Reformulação do Ministério de Relações Exteriores se alinha à política prometida pelo novo chanceler, Ernesto Araújo, que prioriza as relações bilaterais

Por Da Redação
10 jan 2019, 12h15 • Atualizado em 10 jan 2019, 13h27
  • Em decreto publicado no Diário Oficial nesta quinta-feira, 10, foi anunciada uma mudança completa na estrutura do Ministério das Relações Exteriores.

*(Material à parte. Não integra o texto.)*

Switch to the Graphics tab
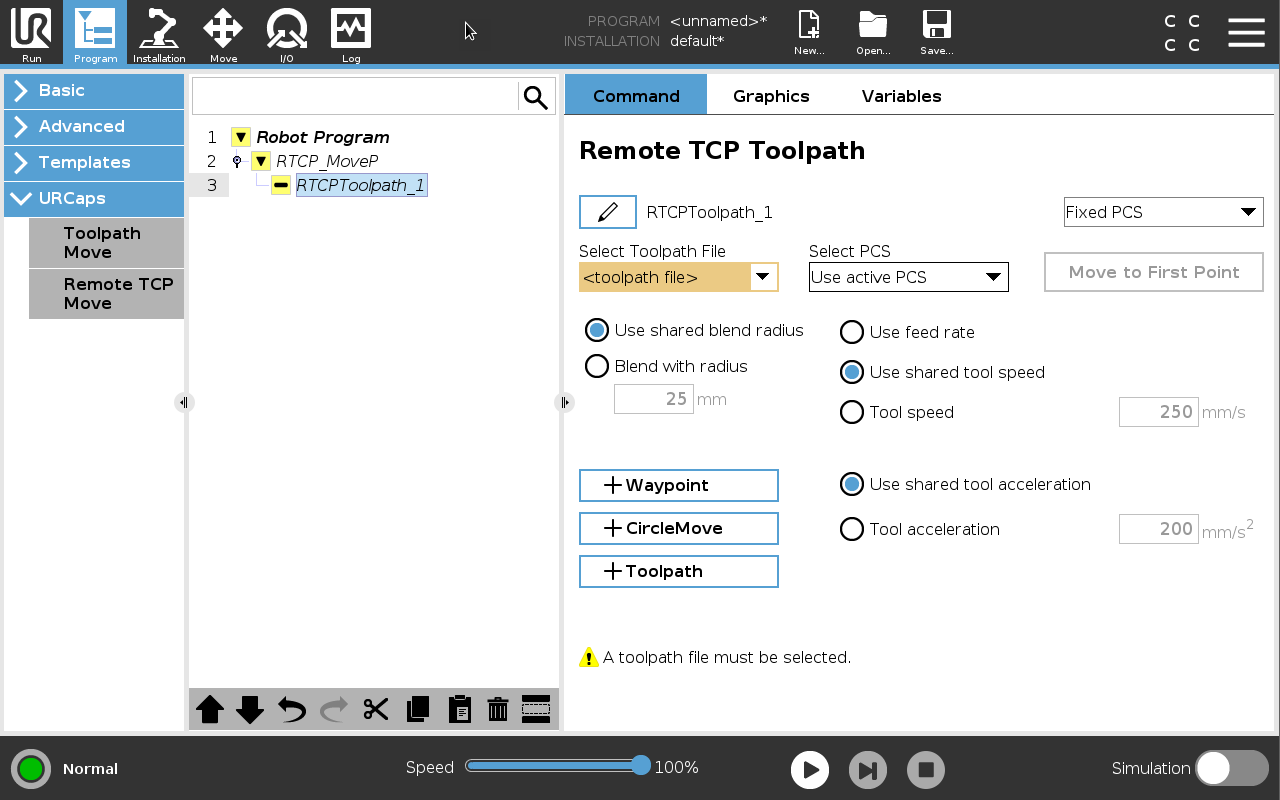This screenshot has height=800, width=1280. [x=771, y=96]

O pacote de reformulações do Itamaraty inclui a criação da Secretaria de Assuntos de Soberania Nacional e Cidadania e de departamentos exclusivos para a relação com os Estados Unidos e a China, maiores potências econômicas mundiais. 

    As novidades refletem a prioridade que o novo chanceler, Ernesto Araújo, pretende dar às relações bilaterais, reduzindo a importância das negociações com organismos multilaterais.

    Já a nova Secretaria tratará de temas como cooperação jurídica internacional, defesa, desarmamento, crimes transnacionais, meio ambiente, direitos humanos, atividade consular e a polêmica política imigratória, que já sofreu alteração nos primeiros dias do governo de Jair Bolsonaro, com a saída do Pacto de Migração da ONU. A novidade reflete preocupações do novo presidente que, assim como Araújo, havia mencionado a defesa da soberania brasileira como o motivo da decisão. 

    Os dois departamentos reservados para guiar a diplomacia com Estados Unidos e China ainda demonstram que os chineses fazem parte da prioridade nas relações bilaterais do Brasil, apesar das críticas feitas pelo presidente Bolsonaro ao país asiático durante o período de transição que sucedeu sua eleição. Segundo a exposição de motivos do decreto, o objetivo é “propor diretrizes para a política externa do Brasil com esses países, além de coordenar e acompanhar as relações bilaterais e as iniciativas de cooperação”.

    Com o decreto, as anteriores nove subsecretarias temáticas serão substituídas por seis secretarias. Os órgãos que eram relacionados às regiões do planeta, como Ásia, Oceania e Rússia, Américas e Oriente Médio, Europa e África, passarão a ser “secretarias de negociações bilaterais”.

    Cumprindo seus planos, Araújo também determinou a criação de um departamento para promover o agronegócio. Nas negociações internacionais, o acesso de mercados externos aos produtos agropecuários brasileiros será uma prioridade para o novo governo, conforme dito pelo Ministério. Também está previsto no decreto um departamento para a promoção de serviços e de indústria.